“谁是尚老板?”货车司机开口问道。
“我是尚忆梅,什么事。”忆梅向车厢看了一眼,说道:“我可没有向你们丰益订货。”
忆梅话音一落,她的手机立即响了起来,一看是个陌生号码,本想挂掉,结果不小心按错了键,只听那边传来一阵干脆男声,“尚老板,货收到了吗?”
“你是薛总?”
“哈哈哈,还是你记性好啊……”
电话里传来对方大笑的声音,忆梅只觉得这声音仿佛就在耳边,她转过头,一个熟悉的身影站在她的背后,手里正拿着电话,笑望着自己。

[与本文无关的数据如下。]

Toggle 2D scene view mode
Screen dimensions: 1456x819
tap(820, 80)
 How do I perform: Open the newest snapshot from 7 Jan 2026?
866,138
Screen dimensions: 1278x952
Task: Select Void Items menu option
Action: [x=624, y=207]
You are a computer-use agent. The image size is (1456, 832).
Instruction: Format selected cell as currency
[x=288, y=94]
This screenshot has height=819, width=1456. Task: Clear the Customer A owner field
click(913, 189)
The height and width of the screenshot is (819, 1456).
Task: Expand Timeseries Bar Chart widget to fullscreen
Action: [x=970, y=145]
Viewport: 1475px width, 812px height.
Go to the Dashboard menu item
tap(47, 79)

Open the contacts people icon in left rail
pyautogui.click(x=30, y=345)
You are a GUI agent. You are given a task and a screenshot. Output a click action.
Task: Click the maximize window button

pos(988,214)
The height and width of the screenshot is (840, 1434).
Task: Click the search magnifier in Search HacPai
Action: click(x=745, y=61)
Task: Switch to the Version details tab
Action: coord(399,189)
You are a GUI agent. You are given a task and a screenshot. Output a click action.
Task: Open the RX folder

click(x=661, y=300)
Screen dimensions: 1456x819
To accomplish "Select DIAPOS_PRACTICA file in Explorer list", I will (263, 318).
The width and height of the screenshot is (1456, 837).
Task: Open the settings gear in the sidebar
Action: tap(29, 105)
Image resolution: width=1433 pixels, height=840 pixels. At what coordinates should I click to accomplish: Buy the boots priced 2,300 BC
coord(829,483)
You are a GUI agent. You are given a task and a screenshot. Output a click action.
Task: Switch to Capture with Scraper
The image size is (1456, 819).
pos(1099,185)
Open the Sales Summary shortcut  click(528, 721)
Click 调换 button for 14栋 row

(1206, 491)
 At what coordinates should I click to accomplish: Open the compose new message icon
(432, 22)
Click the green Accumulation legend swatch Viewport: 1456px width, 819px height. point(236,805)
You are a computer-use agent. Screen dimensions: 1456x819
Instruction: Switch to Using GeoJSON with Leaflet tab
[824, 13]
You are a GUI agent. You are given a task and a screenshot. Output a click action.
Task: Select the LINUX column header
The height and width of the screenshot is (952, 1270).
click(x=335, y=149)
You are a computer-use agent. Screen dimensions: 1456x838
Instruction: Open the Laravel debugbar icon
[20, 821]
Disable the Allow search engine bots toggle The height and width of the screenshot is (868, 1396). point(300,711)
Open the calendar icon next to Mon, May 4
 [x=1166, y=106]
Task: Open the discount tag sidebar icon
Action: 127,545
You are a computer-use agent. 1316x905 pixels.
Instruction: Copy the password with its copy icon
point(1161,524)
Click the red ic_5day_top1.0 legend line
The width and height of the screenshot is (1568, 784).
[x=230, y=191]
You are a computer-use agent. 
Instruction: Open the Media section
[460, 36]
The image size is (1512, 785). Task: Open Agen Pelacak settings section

忆梅忙放下电话,“薛总,好久不见,那阵风把您吹来了?”
“你我现在可都是老板阶层了,就别用‘您’这样的字眼了。”薛丰哈哈一笑。
忆梅笑着伸出手,“哪啊,你可是太抬举我了。”
薛丰也伸出手,俩人手心一握,“我算是看出来了,你呀,以后准能成事,我这不是来巴结了嘛。”
忆梅眉毛轻轻一挑,笑着问:“不愧是商人,你可真大胆,敢把宝压在我这样一个嫩孩子身上,你忘了当初,扬言要收拾收拾我吗?”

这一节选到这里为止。